Zandi estimated that China’s economic growth would fall to 5.4% this year from 6.1% in 2019, with measurable knock-on effects dragging U.S. expansion down to a slow 1.7% and the rest of the world edging closer to recession territory.

Financial markets, understandably, have been wobbling. And as investors and policymakers such as the Federal Reserve try to assess the risks, many have looked at what happened with SARS — short for severe acute respiratory syndrome, which is also caused by a coronavirus — to understand the possible path of the latest pneumonia-like ailment and what it might mean for the economy.

SARS appeared in November 2002 in southern China and the epidemic wasn’t declared over by the World Health Organization until July 2003. There were about 8,000 cases of SARS in two dozen countries that resulted in 774 deaths.

The new coronavirus strain was initially detected in the central Chinese city of Wuhan in December.

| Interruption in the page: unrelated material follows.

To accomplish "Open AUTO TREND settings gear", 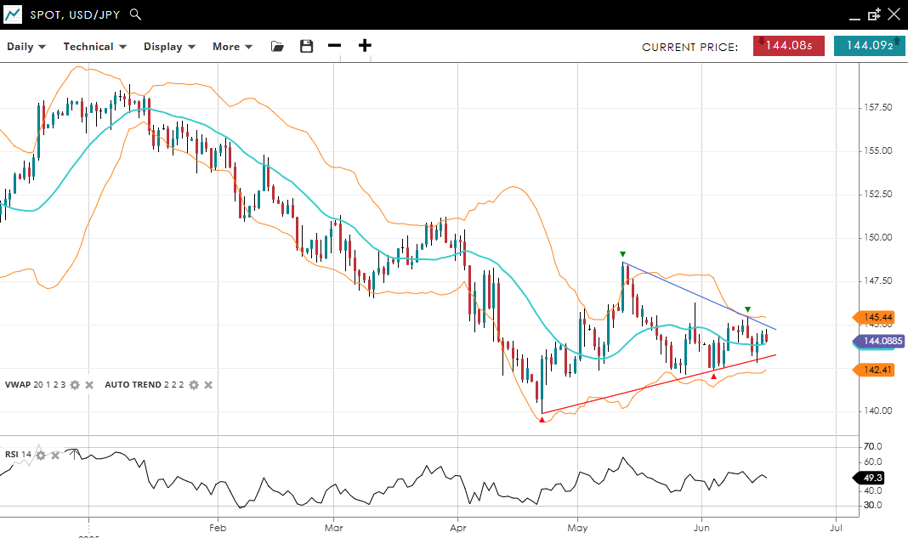I will (194, 385).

Beijing imposed a lockdown of Wuhan on Jan. 23, and has since quarantined much of Hubei province, affecting more than 50 million people.

In Wuhan and elsewhere in China, even faraway cities in the northeast, public transportation has been halted. Factories, stores, restaurants, theaters and other public places have closed or are eerily empty. And business owners, workers and customers remain in limbo as Chinese hospitals are overrun with patients and government officials scurry to contain the outbreak.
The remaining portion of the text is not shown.